Structurally, our engineers designed a heavily reinforced floor slab with exceptional flatness and stiffness to support crane rails and tall racking over the full operating height. We optimised column spacing and beam depths to balance capacity, headroom and storage density, iterating the grid so that the building fits the municipal height constraints yet preserves maximum crate positions. This structural tuning, coupled with the rational, column‑aware arrangement of aisles, allows precise automated movement with minimal energy and minimal maintenance intervention inside the depot.

We paid equal attention to resilience. The depot deck is raised approximately 1.8m above surrounding ground and service penetrations are lifted even 1 meter above that point, with enhanced sealing of joints and openings to reduce the probability of water ingress across design life, in line with long‑horizon flood scenarios evaluated by the client. In a country where much land sits near or below sea level, elevating the collection and simplifying the envelope buys critical time and safety in extreme events. Complementing this, all technical equipment susceptible to flooding risk is placed on upper levels, further isolating operations from ground‑water hazards.

On energy, we worked with the client to unlock the roof area for photovoltaics. The early preference was for a highly reflective white roof to limit solar gain, and this characteristic has been retained beneath the PV panels. However, advances in panel fire safety and a carefully designed roof build‑up allowed the installation of a larger PV array without compromising conservation risk. The result is a building designed to be energy‑positive in operation, with the passive depot and modest recirculation loads more than offset by clean, on‑site generation.

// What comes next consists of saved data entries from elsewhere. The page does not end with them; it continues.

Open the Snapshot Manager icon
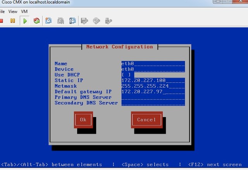 [x=72, y=20]
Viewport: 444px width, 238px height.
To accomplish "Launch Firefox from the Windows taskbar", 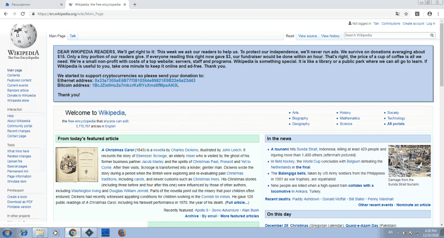I will pos(121,232).
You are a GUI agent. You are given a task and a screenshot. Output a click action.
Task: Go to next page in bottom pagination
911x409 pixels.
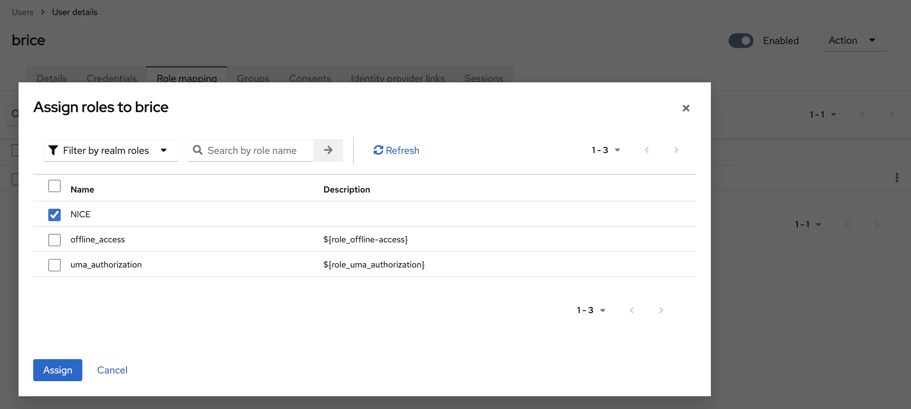661,310
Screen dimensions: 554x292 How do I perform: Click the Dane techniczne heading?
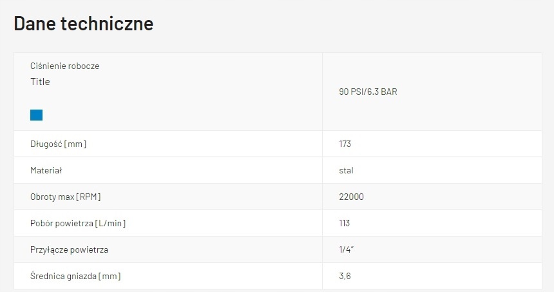[84, 24]
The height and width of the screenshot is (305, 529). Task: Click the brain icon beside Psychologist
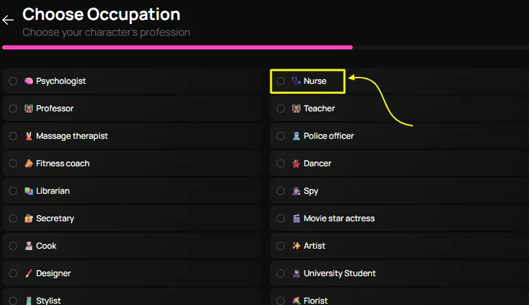click(29, 81)
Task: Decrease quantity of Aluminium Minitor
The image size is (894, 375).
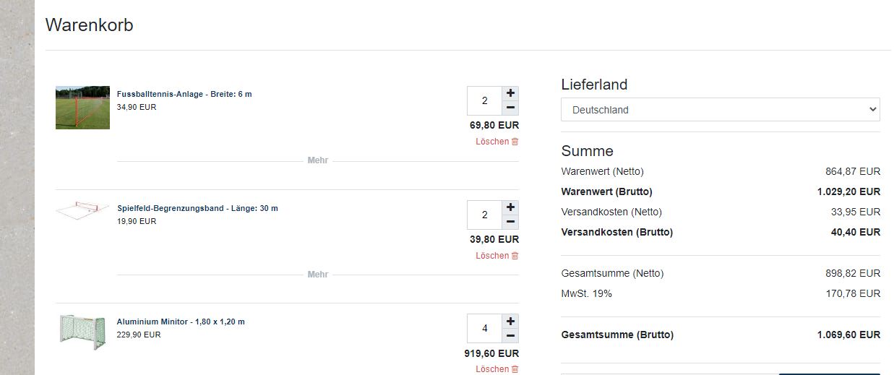Action: [x=511, y=336]
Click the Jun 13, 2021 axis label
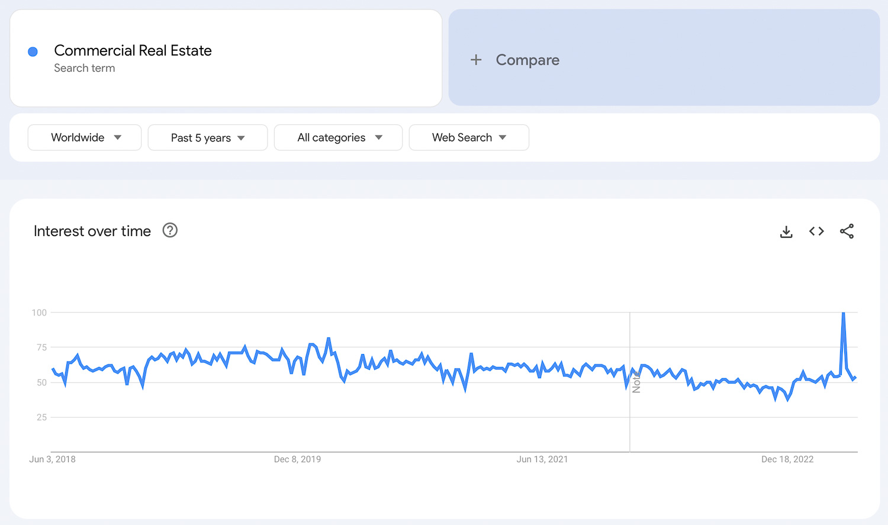This screenshot has width=888, height=525. coord(542,459)
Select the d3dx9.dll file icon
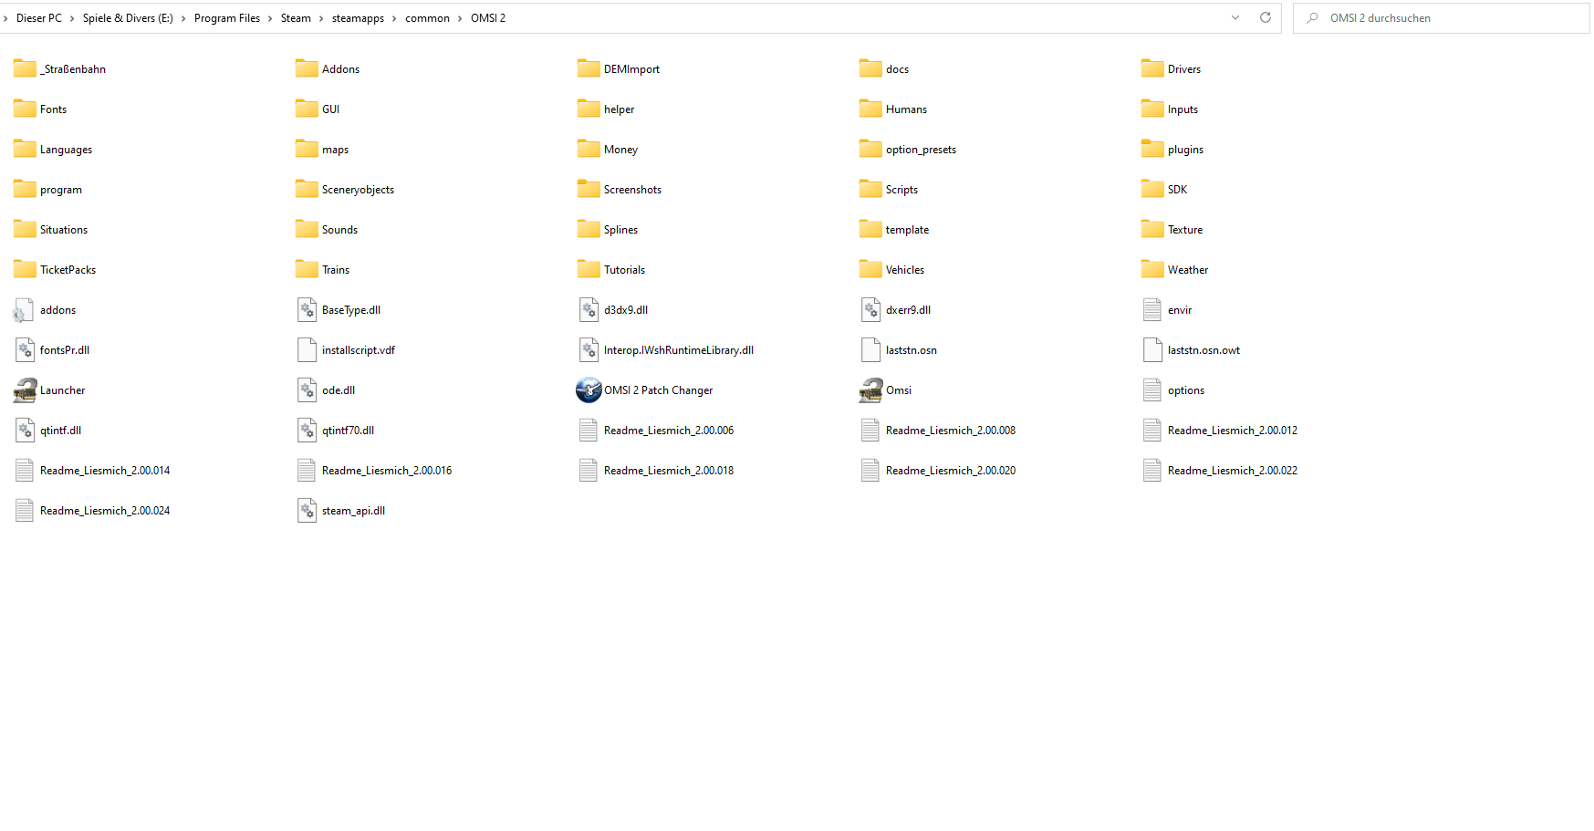This screenshot has height=831, width=1594. pos(589,310)
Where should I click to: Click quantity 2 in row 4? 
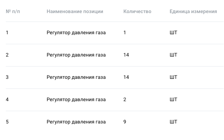point(125,100)
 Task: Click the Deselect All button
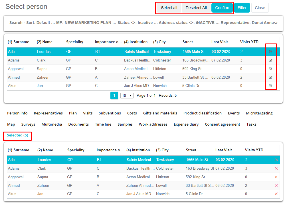click(x=196, y=8)
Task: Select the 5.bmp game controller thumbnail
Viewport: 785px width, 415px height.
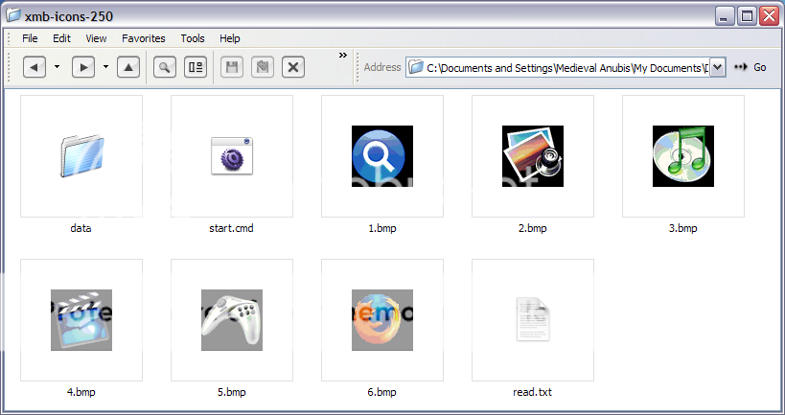Action: [x=231, y=319]
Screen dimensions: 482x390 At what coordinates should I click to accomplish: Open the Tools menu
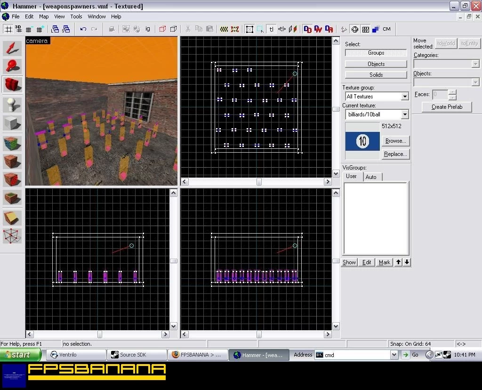tap(76, 16)
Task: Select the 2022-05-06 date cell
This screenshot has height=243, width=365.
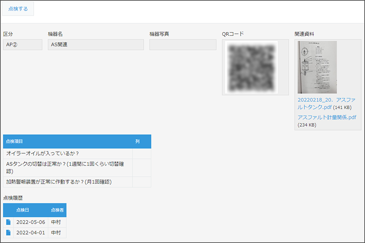Action: [31, 222]
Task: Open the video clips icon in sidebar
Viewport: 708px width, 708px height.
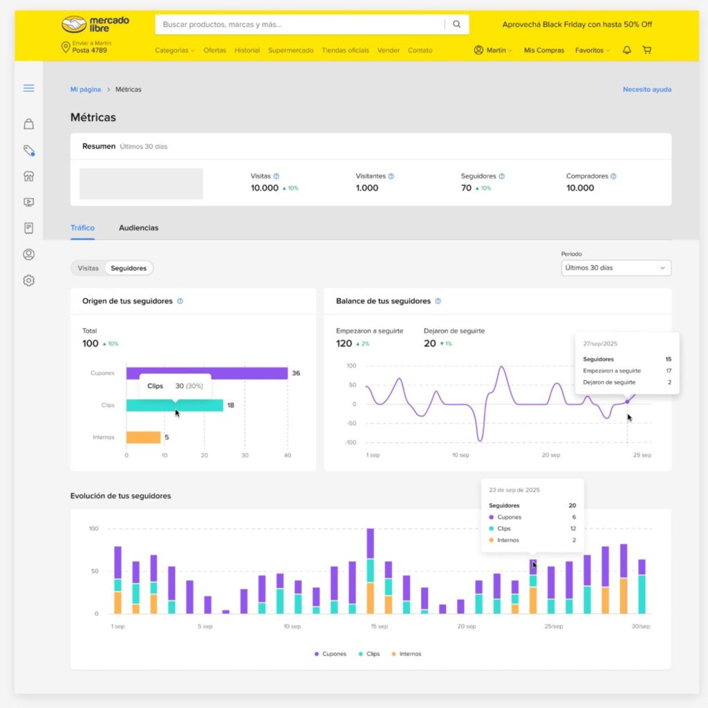Action: [x=28, y=202]
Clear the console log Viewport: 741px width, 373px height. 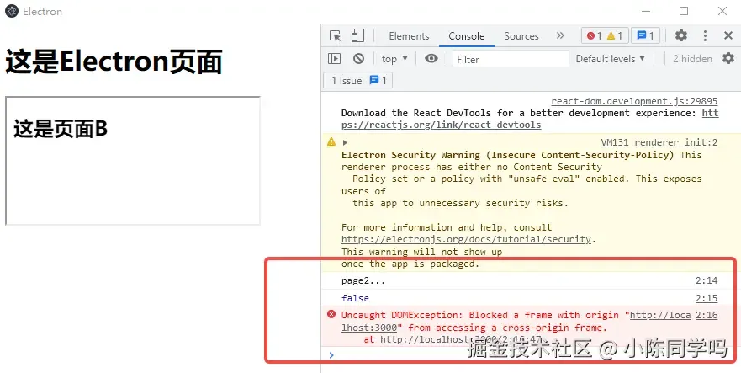[x=358, y=59]
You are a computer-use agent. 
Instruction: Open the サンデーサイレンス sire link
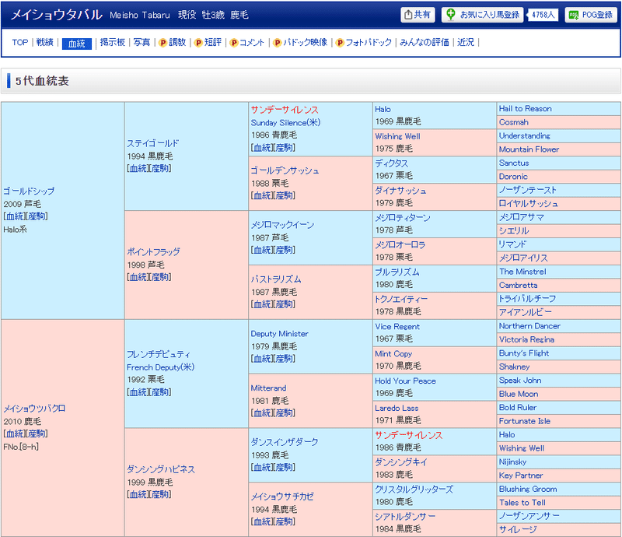(285, 110)

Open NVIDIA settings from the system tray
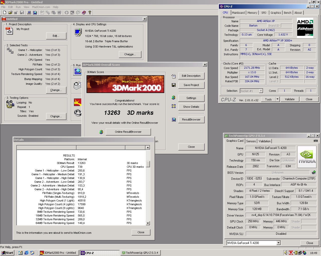pyautogui.click(x=295, y=253)
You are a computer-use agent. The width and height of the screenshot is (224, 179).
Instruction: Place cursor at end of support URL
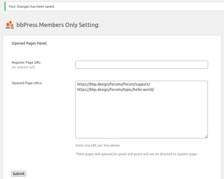(150, 84)
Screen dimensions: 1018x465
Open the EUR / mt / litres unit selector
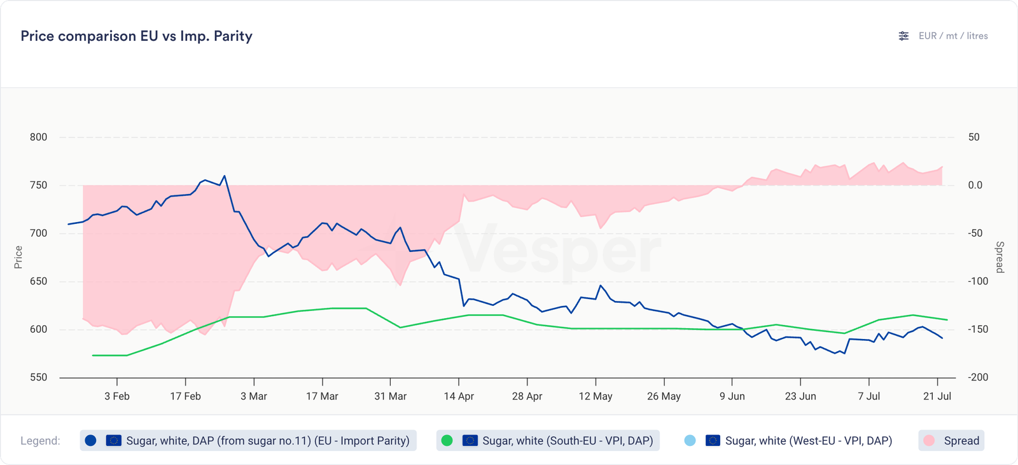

Finally, we future‑proofed the envelope for potential expansion. At selected wall zones, reinforcement is omitted and recessed steel cover plates are installed so that a future opening can be cut from the outside without water‑cooled sawing inside the oxygen‑reduced store. This small piece of foresight protects today’s integrity and tomorrow’s options.

Value

Our greatest contribution is the synthesis of conservation‑grade performance with an ultra‑low‑energy, low‑maintenance architecture that is realistic to operate at the scale of a national library. By prioritising passive strategies and minimising technical equipment within the oxygen‑reduced zone, we have reduced operational risk and simplified maintenance regimes, keeping people out of the store and safeguarding conditions for the long term. That integrated approach draws on our experience of large, automated repositories elsewhere and informs the careful zoning that prevents condensation when items transition from the cold store to the staffed picking area.

We have also unlocked capacity, precision and resilience. The tuned structure gives the robotics a stable platform at full height, preserving alignment despite changing loading patterns, while the elevated, sealed fabric and raised penetrations mitigate future flood risk in a low‑lying setting. The photovoltaic strategy turns a vast roof into an asset, supporting an energy‑positive operational model that aligns with national sustainability ambitions. Through these moves, we help the client protect a growing collection that numbers in the millions while reducing energy demand and carbon in use.

Lastly, we have respected the architectural intent and the site’s civic role. Office Winhov’s design gives the repository a recognisable civic character that alludes to the form of books while positioning the building within an emerging urban landscape between Delft and Midden‑Delfland. Our engineering supports that ambition by keeping the store quiet, robust and largely self‑regulating, so that the building can do its most important job for the next century without visual clutter or intrusive plant. Together with the client and design team, we have created a repository that protects the past, performs in the present and anticipates the future.